I couldn’t hand the baby over to her parents yet because her umbilical cord was still connected to the placenta, which was still inside my uterus. I was comfortable for the time being, but I knew that would come to an end soon. In a few minutes, the cramps would start to pulse and rage throughout my uterus and would not subside until I delivered the placenta.
I dreaded that part more than I dreaded pushing a baby out. (This was true only once I’d already pushed the baby out. Prior to that point, I’m sure I’d tell you that delivering a baby was worse. It’s all relative to the moment you’re in the middle of in childbirth.) Although the placenta was smaller, softer and more flexible than a baby (there was no skull or collarbones to negotiate through my pelvis), I always found it more difficult to deliver.
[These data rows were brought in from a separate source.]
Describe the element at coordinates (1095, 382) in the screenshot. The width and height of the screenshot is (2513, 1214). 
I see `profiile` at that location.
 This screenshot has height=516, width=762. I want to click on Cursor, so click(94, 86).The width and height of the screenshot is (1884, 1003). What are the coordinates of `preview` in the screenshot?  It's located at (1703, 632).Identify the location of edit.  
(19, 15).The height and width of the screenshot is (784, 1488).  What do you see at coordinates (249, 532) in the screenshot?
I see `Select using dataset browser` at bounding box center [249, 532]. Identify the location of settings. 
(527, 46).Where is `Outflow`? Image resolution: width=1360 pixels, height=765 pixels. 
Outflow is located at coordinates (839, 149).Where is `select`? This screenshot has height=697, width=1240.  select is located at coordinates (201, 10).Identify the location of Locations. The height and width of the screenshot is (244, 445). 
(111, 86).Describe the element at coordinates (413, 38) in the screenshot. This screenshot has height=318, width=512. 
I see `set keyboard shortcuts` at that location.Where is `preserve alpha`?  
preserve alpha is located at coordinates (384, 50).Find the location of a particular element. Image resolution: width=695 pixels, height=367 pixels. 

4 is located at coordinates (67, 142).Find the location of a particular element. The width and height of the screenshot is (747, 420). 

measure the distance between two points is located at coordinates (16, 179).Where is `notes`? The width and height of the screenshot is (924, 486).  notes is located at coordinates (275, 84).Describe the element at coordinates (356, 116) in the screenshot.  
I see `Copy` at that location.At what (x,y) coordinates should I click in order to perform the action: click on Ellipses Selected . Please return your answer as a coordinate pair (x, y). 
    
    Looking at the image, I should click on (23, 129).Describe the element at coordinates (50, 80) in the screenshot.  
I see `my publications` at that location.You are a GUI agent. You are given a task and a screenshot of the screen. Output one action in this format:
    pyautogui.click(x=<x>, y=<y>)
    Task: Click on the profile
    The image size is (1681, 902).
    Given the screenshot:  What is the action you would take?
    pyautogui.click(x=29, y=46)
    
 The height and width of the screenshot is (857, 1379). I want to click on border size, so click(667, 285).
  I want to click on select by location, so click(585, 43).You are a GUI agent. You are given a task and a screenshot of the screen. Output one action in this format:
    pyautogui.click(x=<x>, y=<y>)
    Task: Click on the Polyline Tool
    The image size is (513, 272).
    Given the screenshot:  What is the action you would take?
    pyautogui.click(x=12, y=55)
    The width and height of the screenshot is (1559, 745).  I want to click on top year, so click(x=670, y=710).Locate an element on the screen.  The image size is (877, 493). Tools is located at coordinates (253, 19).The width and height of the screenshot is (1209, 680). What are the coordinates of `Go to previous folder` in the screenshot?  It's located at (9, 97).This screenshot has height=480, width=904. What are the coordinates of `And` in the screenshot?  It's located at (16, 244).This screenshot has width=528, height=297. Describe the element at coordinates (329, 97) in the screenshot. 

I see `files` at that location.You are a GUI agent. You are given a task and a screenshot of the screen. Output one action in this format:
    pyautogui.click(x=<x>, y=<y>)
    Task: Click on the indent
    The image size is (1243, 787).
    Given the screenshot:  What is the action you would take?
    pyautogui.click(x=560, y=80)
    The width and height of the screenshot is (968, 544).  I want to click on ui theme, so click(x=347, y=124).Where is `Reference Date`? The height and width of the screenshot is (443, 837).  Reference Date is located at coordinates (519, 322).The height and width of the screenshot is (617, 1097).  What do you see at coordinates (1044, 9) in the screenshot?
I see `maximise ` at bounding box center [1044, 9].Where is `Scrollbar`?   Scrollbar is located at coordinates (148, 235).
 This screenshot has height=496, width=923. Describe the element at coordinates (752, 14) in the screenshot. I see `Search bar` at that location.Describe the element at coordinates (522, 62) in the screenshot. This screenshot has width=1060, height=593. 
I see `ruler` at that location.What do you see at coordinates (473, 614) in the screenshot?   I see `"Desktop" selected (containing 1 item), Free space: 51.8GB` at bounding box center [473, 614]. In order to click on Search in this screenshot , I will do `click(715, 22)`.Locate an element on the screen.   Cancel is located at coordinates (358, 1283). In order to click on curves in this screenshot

I’m not sure why, though maybe it’s because of the intense cramping and the delayed urge to push.
Or of course it could be the physical reticence of another foreign object having to travel the same path that the baby just did and the muscle memory of the pain from just minutes ago. I’m not entirely sure why but for whatever reason, the time between me getting the urge to push out the placenta and it actually evacuating my body are moments that are filled with panic and dread. Even the distraction of the baby, which I try to use to my best advantage, isn’t enough to overcome the mini-breakdown I’d always manage to have until the second that two pound mound of tissue finally plops out of me.